What you will do: Copy, from the material below, each line where "computer" shows up.

Information given:
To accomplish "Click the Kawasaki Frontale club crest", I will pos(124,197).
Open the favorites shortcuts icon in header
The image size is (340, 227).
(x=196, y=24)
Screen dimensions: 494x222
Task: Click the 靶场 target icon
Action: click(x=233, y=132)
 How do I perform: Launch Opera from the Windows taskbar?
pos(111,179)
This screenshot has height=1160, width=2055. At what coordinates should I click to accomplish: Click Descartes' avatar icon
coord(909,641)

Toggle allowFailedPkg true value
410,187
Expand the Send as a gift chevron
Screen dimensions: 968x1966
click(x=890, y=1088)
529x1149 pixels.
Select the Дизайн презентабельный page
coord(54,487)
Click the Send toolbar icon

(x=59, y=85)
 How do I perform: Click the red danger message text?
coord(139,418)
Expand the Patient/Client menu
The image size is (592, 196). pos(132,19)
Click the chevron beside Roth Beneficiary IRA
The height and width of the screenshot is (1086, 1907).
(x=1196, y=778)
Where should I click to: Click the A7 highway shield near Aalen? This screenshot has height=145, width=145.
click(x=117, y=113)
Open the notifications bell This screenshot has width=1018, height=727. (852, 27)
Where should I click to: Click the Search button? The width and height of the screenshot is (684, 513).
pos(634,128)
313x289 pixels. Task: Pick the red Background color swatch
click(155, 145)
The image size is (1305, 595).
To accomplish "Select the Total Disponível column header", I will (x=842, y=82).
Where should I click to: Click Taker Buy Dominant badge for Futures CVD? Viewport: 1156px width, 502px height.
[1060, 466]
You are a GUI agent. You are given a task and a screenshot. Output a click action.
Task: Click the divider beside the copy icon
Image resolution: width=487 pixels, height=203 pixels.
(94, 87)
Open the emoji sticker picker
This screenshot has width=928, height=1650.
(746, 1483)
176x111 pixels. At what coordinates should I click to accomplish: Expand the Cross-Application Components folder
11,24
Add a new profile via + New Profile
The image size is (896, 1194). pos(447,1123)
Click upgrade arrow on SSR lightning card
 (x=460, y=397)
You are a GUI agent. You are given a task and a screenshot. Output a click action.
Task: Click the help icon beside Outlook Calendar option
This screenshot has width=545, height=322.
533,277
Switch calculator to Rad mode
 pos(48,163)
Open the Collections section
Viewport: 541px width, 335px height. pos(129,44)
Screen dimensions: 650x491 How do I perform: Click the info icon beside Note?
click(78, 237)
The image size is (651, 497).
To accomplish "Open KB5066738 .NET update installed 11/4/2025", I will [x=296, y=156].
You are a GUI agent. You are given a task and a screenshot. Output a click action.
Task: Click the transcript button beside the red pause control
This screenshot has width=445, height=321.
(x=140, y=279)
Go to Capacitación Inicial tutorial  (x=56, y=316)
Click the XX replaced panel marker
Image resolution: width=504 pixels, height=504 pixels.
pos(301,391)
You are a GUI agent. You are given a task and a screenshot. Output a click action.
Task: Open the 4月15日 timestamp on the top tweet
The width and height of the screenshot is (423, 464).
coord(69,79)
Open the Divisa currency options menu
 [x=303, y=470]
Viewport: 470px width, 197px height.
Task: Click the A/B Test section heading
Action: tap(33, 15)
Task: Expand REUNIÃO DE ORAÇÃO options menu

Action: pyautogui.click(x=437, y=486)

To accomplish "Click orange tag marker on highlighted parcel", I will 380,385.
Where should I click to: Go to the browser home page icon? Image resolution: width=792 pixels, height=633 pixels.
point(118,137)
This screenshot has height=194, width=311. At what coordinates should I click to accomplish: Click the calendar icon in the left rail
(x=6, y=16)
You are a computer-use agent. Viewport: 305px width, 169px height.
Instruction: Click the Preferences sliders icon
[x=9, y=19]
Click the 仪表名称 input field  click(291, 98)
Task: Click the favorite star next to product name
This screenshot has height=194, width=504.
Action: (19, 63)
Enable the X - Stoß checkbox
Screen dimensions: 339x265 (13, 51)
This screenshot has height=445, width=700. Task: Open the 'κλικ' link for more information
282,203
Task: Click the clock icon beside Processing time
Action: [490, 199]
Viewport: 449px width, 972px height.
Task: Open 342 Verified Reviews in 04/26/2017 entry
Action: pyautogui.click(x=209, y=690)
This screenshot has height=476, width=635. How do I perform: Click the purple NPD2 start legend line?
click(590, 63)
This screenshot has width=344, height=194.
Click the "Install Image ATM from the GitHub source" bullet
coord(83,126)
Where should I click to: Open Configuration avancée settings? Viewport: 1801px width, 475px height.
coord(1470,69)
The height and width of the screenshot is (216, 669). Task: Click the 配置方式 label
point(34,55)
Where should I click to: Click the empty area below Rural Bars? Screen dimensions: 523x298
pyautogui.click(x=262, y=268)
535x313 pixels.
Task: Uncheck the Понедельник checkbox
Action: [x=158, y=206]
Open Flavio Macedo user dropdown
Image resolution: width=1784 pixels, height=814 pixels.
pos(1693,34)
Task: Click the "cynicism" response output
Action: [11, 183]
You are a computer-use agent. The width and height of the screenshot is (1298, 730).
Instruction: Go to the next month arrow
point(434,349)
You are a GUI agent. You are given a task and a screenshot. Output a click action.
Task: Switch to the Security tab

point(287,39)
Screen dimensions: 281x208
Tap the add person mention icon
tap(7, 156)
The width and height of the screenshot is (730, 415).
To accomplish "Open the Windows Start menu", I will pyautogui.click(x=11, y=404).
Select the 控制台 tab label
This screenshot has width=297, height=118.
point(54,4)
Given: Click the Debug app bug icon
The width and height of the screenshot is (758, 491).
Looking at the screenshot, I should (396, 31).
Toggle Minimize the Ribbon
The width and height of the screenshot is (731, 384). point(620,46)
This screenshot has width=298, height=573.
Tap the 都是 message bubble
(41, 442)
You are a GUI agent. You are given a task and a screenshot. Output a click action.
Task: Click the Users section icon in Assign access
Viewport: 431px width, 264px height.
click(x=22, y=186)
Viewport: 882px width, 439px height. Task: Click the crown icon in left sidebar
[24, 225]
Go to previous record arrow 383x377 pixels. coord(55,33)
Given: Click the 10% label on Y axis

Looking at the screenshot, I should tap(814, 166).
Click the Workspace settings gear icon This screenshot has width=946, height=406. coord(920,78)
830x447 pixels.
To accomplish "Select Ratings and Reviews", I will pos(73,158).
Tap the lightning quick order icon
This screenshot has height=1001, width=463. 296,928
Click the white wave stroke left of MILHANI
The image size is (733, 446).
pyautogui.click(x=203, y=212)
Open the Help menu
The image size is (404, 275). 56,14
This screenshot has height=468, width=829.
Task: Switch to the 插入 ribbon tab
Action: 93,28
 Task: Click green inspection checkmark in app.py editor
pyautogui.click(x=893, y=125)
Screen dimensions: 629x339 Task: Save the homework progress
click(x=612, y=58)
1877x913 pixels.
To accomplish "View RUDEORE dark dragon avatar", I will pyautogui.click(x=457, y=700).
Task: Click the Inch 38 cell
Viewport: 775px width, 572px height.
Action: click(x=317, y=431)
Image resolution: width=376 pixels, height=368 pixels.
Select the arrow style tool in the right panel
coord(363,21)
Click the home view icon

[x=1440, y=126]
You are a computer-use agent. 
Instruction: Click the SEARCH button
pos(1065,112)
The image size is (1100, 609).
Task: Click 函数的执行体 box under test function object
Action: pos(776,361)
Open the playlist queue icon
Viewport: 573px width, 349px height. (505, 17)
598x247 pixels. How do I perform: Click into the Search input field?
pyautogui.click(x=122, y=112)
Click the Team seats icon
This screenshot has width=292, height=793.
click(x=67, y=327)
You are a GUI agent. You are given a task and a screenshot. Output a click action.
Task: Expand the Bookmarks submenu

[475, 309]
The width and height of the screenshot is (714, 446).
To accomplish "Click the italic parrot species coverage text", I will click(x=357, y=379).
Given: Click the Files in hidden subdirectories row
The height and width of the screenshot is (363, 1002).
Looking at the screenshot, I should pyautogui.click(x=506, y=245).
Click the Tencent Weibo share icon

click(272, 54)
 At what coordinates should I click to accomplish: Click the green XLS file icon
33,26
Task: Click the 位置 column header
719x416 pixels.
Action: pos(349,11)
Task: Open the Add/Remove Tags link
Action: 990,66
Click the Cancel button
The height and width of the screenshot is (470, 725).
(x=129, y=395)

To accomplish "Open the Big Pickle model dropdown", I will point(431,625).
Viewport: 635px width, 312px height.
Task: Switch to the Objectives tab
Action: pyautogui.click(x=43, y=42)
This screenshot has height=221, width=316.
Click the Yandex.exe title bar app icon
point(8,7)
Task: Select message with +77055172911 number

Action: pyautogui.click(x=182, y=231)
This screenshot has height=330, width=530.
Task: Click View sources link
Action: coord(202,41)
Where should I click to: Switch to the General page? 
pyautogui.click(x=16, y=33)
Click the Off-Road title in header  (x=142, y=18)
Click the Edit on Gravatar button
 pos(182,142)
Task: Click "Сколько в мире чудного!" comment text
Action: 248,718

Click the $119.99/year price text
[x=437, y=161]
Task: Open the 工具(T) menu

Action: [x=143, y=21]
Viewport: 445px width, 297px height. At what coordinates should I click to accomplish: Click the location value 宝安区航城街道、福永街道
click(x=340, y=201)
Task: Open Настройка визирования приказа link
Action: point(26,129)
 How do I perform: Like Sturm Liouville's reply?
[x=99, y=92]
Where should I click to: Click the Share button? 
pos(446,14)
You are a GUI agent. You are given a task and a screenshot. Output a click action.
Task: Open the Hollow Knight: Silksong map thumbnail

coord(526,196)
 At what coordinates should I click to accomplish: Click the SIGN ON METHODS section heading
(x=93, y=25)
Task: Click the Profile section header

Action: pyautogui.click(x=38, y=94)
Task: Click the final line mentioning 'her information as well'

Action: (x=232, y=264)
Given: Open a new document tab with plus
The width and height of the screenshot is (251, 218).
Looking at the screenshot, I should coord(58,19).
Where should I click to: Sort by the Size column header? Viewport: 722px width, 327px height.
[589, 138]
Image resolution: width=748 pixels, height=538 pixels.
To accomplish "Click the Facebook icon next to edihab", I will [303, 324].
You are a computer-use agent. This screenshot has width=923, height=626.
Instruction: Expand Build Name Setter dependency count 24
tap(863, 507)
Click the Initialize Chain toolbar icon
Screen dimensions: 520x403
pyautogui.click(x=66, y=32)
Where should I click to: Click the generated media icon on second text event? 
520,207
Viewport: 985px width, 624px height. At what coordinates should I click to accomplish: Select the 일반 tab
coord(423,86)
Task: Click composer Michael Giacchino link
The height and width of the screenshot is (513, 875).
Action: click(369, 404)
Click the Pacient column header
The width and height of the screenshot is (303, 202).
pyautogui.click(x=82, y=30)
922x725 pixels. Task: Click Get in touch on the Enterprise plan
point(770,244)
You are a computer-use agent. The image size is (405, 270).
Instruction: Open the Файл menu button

Result below:
You are a computer-use agent. Viewport: 305px width, 169px height.
You are a computer-use agent. The width and height of the screenshot is (1298, 730).
You are a computer-use agent. 
You are a computer-use agent. This screenshot has width=923, height=626.
You are a computer-use agent. The image size is (405, 270).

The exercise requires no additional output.